Industrie du cannabis médical

Première incursion de l’industrie du tabac dans le pot

Pour la première fois depuis les débuts de la légalisation, un géant mondial de l’industrie du tabac vient de se lancer ouvertement dans le marché de la marijuana, en achetant deux producteurs de cannabis canadiens.

La transaction, qui suscite l’inquiétude de groupes de lutte contre le tabagisme, implique Alliance One International, un des quatre plus importants marchands indépendants de feuilles de tabac au monde.

Ce géant, qui dit dans ses communiqués s’être donné la mission de « transformer les vies des gens de façon à ce que nous cultivions ensemble un monde meilleur », a discrètement annoncé la semaine dernière avoir acquis 75 % de Canada’s Island Garden, un producteur de cannabis médical de l’Île-du-Prince-Edouard. Il a aussi acheté 80 % de Goldleaf Pham, de Toronto, un producteur en attente d’une licence de Santé Canada. Le prix des transactions n’a pas été dévoilé.

Ces acquisitions permettent à la multinationale du tabac active dans 90 pays de mettre la main sur « 1 million de pieds carrés d’espace de production d’ici trois ans », ce qui représente selon elle « une opportunité de devenir une compagnie de cannabis véritablement internationale », écrit-elle dans un communiqué.

« Ces produits promettent généralement de meilleures marges de rendement que celles de nos activités principales » liées au tabac, ajoute l’entreprise.

« Pas socialement responsables »

La transaction fait sursauter les groupes de lutte contre le tabagisme, qui craignent une forme de consolidation du marché du cannabis par l’industrie du tabac. « Ce sont des compagnies qui, à la base, ne sont pas socialement responsables, même quand elles se donnent une mission très cute de créer un monde meilleur, affirme Émilie Dansereau-Trahan, porte-parole de l’Association pour la santé publique du Québec. Elles ont démontré par le passé que c’est uniquement le profit qui les motive, aux dépens de bonnes pratiques sociales et environnementales. »

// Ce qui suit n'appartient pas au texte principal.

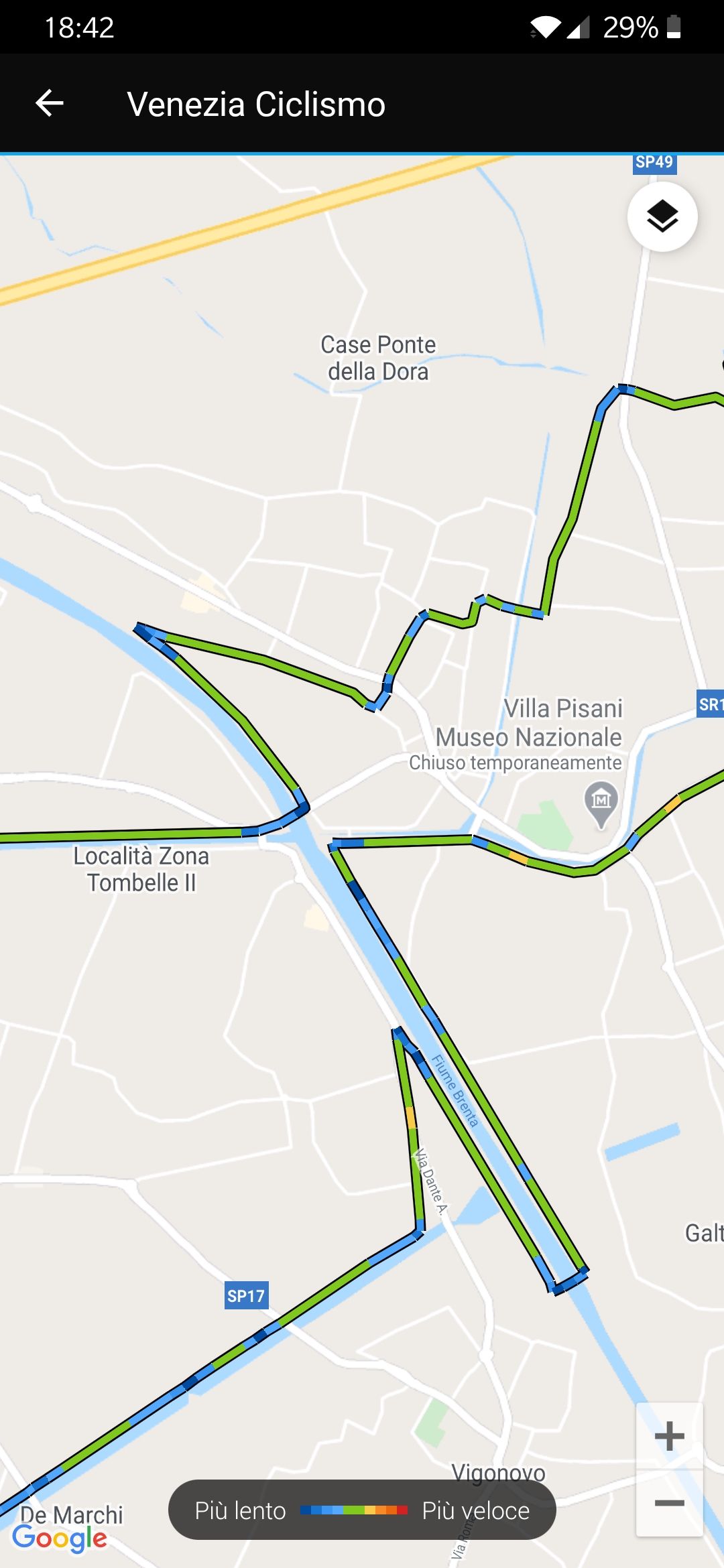Open the Google logo link
724x1568 pixels.
(60, 1538)
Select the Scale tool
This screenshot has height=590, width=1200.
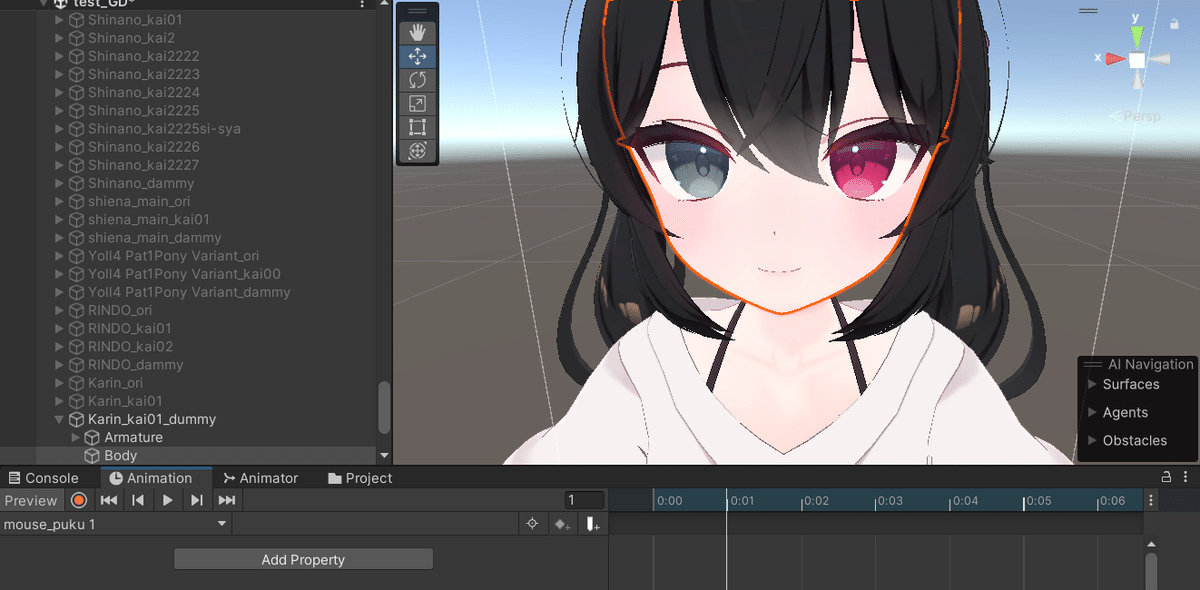pyautogui.click(x=417, y=104)
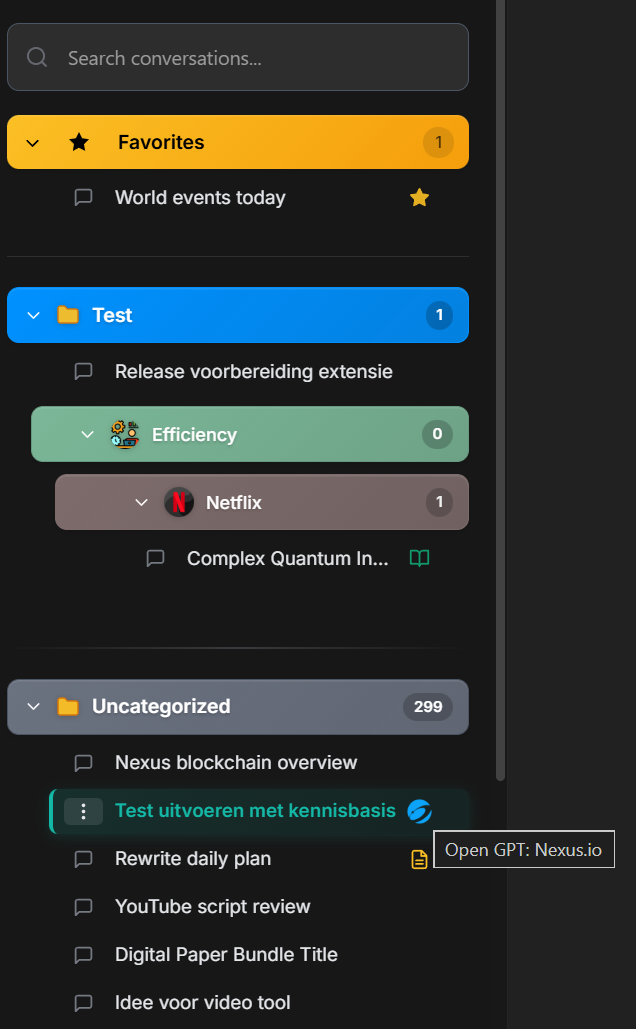
Task: Select the Release voorbereiding extensie conversation
Action: point(253,371)
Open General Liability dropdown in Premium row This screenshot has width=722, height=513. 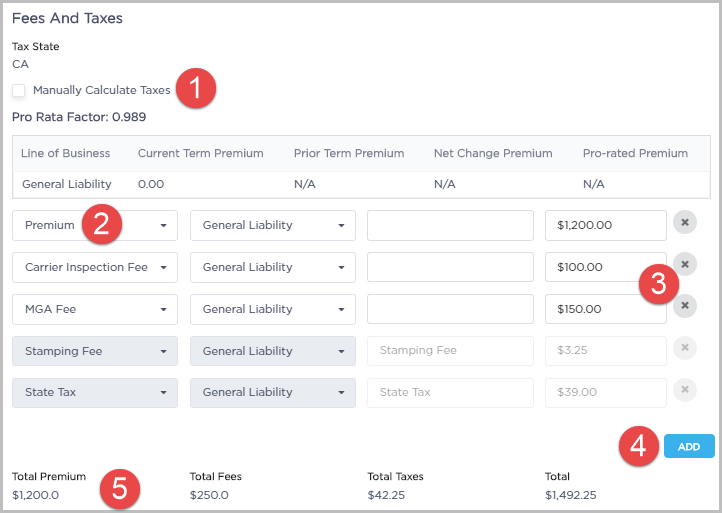point(273,226)
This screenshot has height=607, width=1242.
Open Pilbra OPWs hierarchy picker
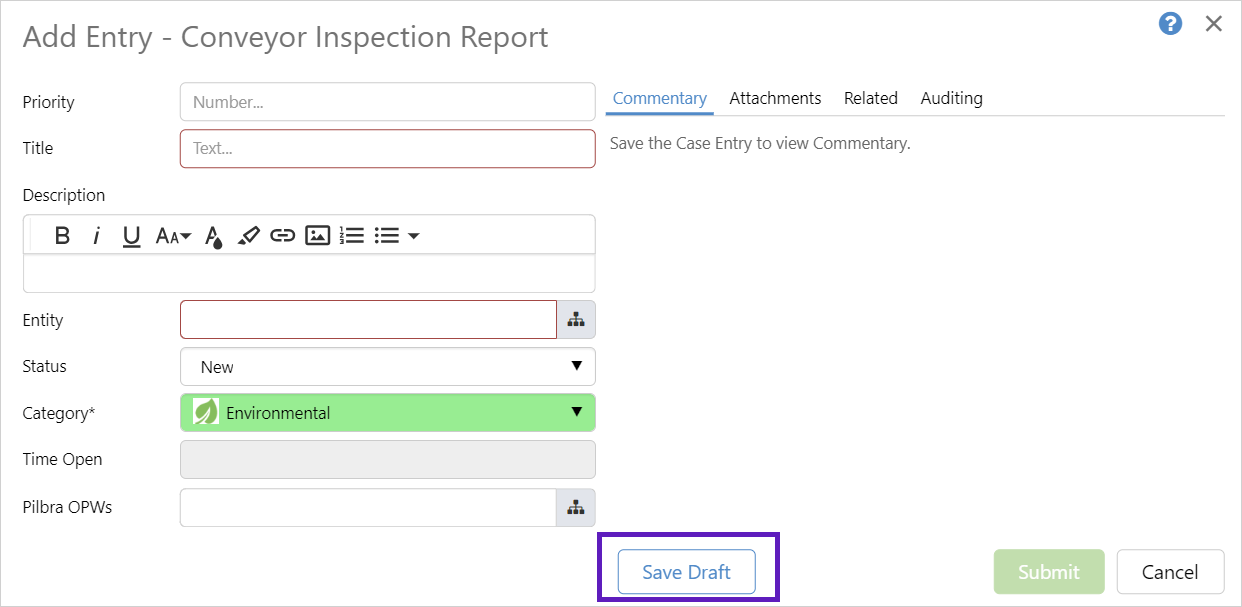coord(576,508)
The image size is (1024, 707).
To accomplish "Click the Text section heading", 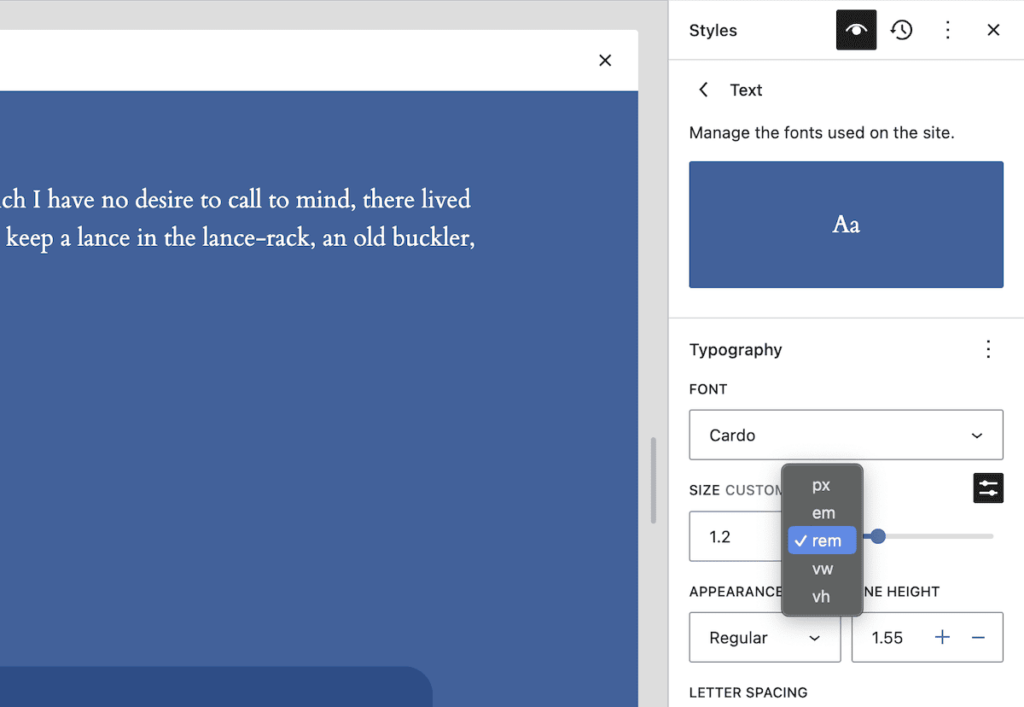I will [x=745, y=89].
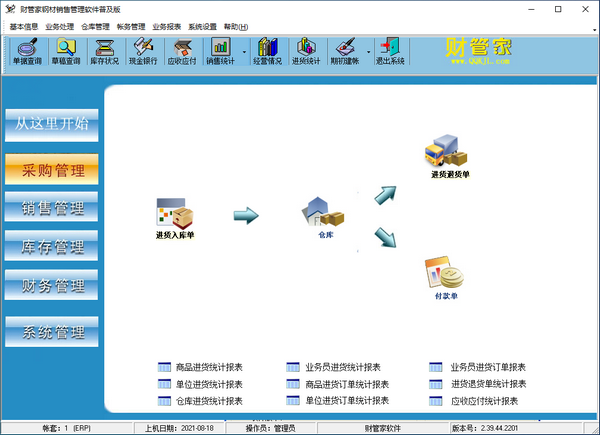Viewport: 600px width, 435px height.
Task: Open the 进货入库单 workflow icon
Action: (x=174, y=218)
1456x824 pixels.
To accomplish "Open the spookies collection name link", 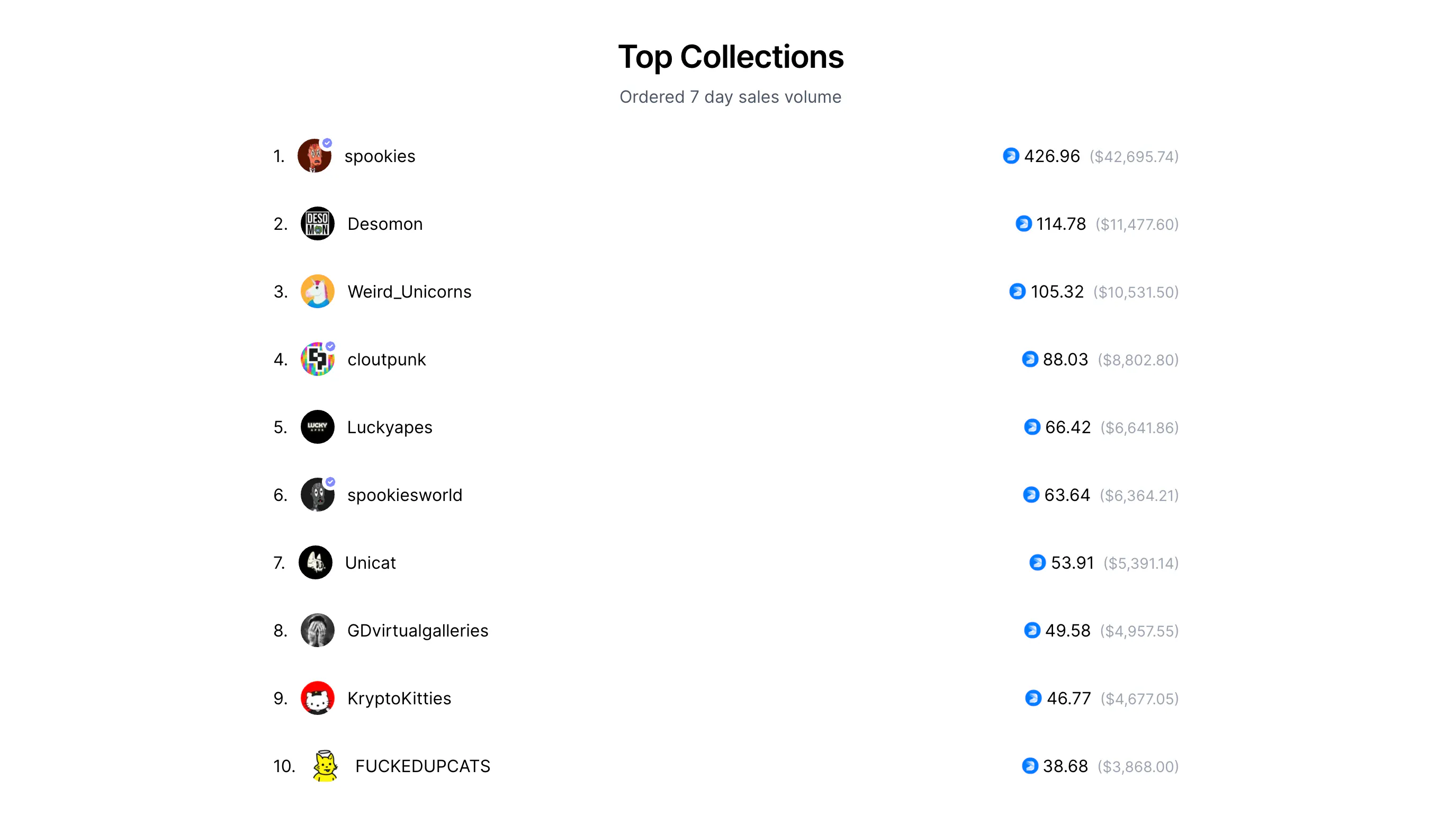I will tap(380, 156).
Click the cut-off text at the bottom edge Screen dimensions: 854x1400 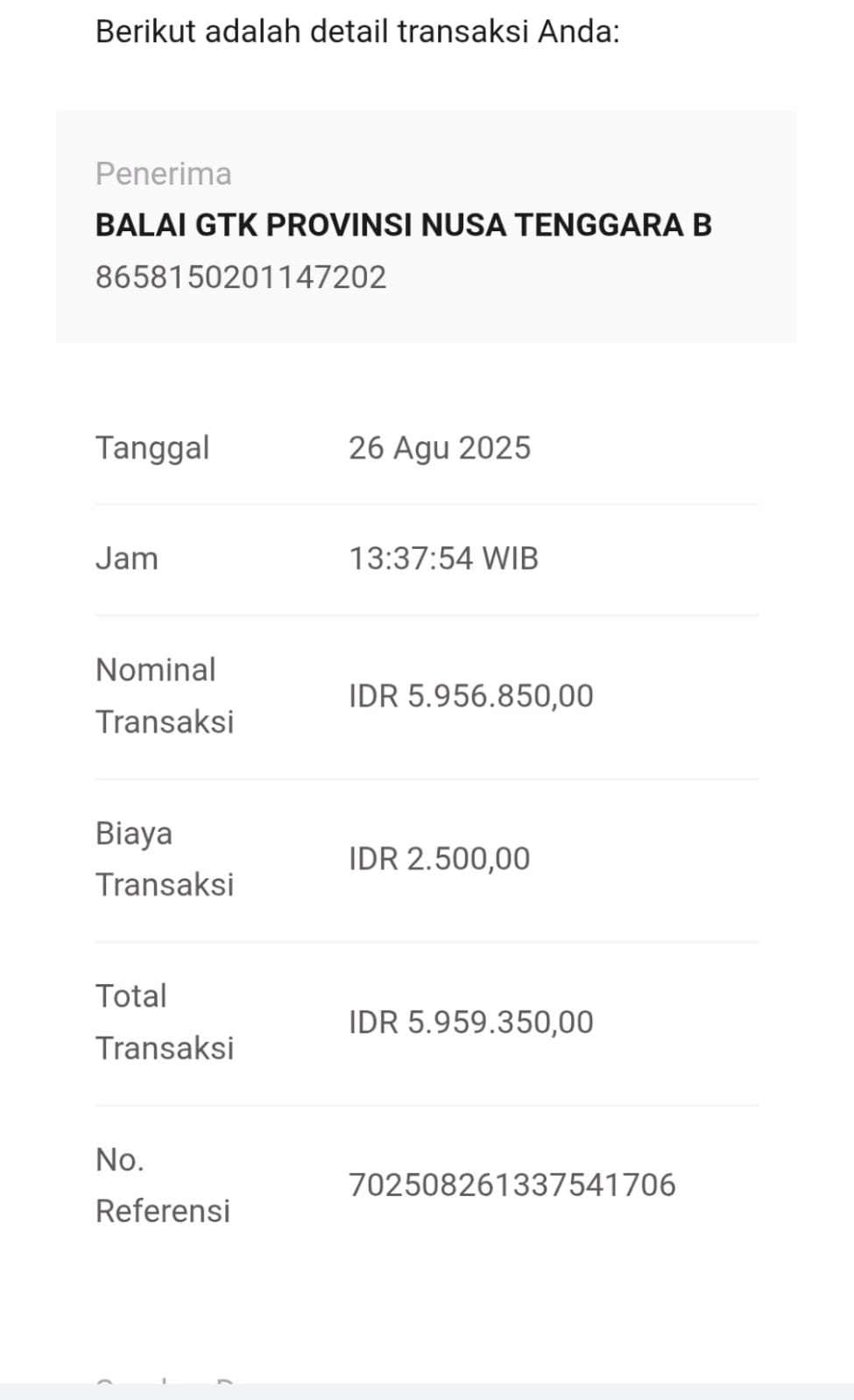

Lors d’un récent passage devant la Conseil du patronat du Québec, le PDG d’Imperial Tobacco Canada, Jorge Araya, avait déclaré que son entreprise n’avait « aucun plan ou intérêt, quel qu’il soit, d’entrer dans le marché du cannabis ». « Notre position n’a pas changé. Notre priorité est de continuer à développer des produits alternatifs et moins potentiellement nocifs dans le but d’offrir une alternative aux cigarettes traditionnelles pour les consommateurs qui le désirent », affirme le directeur des affaires corporatives de l’entreprise, Éric Gagnon.